More massive oddities sit just outside Clermont. They range from the 120-foot, 68,000-pound baseball bat outside the Louisville Slugger Museum & Factory in nearby Louisville to Fort Knox, the 109,000-acre Army installation with a city-sized population.
Corbin

Kentucky Fried Chicken began in a North Corbin service station that has been restored and expanded as the Harland Sanders Cafe and Museum. Though designed like the bygone cafe and filled with artifacts, it is a functional KFC, which means you can feast on finger-lickin' good chicken while touring a veritable shrine to Colonel Sanders. If visiting in September, you can keep worshiping Sanders at nearby London's World Chicken Festival, where guests compete in a Colonel Sanders look-a-like contest and eat fried chicken cooked in the "World’s Largest Stainless Steel Skillet."
If too chicken for those events, pinball back to Corbin to see the Pinball Museum of Corbin, whose playable machines date from 1969 to 2022. But the flashiest Corbin-area oddity sits in neighboring Cumberland Falls State Resort Park. On certain nights, the namesake waterfall produces a moonbow, which is a rainbow made with moonlight rather than sunlight.
Cave City

Cave City is a community dedicated to caves. Mammoth Cave, the world's longest known cave system, winds west of town in Mammoth Cave National Park, while south of town shines Crystal Onyx Cave, a wonderfully lit cavern with uniquely shaped formations like "Potato Patch" and "Gene Simmons Tongue." Such subterranean spectacles funnel millions of tourists through Cave City. But tourists tend to find that the most unique Cave City attractions are not underground.

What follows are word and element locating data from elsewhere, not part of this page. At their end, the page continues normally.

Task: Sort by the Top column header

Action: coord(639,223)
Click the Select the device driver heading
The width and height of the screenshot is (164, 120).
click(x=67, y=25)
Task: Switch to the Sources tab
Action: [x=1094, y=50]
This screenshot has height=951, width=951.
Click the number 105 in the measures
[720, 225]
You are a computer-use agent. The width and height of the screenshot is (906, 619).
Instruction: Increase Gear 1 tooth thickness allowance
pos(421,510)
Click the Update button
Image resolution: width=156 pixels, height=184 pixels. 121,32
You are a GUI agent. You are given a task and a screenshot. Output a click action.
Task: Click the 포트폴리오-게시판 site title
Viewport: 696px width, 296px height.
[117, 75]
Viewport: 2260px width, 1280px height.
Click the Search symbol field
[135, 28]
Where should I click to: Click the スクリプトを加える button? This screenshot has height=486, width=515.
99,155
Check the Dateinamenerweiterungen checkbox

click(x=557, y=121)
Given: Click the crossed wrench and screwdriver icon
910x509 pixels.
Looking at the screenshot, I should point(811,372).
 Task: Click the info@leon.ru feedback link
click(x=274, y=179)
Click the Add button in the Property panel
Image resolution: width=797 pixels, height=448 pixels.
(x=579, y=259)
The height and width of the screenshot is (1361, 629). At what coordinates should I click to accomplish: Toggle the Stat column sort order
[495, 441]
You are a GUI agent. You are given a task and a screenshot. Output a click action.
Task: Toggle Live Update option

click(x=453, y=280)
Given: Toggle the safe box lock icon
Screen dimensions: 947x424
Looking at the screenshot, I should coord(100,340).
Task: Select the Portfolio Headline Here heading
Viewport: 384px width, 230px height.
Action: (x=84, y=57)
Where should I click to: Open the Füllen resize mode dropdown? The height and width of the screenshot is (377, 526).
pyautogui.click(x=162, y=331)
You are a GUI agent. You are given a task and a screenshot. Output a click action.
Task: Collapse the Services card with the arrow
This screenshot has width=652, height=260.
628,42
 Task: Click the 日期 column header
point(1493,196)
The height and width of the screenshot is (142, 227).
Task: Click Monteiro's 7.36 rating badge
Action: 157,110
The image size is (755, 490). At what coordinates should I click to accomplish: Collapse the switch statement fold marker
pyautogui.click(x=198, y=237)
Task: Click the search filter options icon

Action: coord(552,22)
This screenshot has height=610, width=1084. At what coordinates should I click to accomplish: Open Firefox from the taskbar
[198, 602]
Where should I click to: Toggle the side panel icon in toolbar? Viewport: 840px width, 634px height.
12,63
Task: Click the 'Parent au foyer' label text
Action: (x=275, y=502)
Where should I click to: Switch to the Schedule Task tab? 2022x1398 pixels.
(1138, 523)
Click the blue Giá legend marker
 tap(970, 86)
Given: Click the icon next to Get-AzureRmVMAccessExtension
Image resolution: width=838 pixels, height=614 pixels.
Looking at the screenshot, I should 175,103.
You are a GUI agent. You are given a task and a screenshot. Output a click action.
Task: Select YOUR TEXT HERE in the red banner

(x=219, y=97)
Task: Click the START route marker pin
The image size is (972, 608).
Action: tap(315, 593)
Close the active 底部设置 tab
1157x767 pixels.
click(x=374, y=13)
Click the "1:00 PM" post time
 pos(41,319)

One above-ground title contender is Dinosaur World, which boasts hundreds of life-sized sculptures of prehistoric creatures. Another is the Mammoth Cave Wildlife Museum, a hub of exotic, taxidermied animals. Even accommodations contend for Cave City's quirkiness crown, especially Historic Wigwam Village No. 2.
Littler means quirkier in Kentucky. Though the state has big cities with big oddities, like Louisville's Louisville Slugger Museum & Factory, its smaller communities have the biggest quirks. Big is not exclusive to size, though. Kentucky's little towns elicit big reactions, whether it is a dropped jaw from a Cumberland Falls moonbow, a scratched head from Ark Encounter, or a spine shiver from a dummy museum. See how you will react to such colossally unique attractions in small-town Kentucky.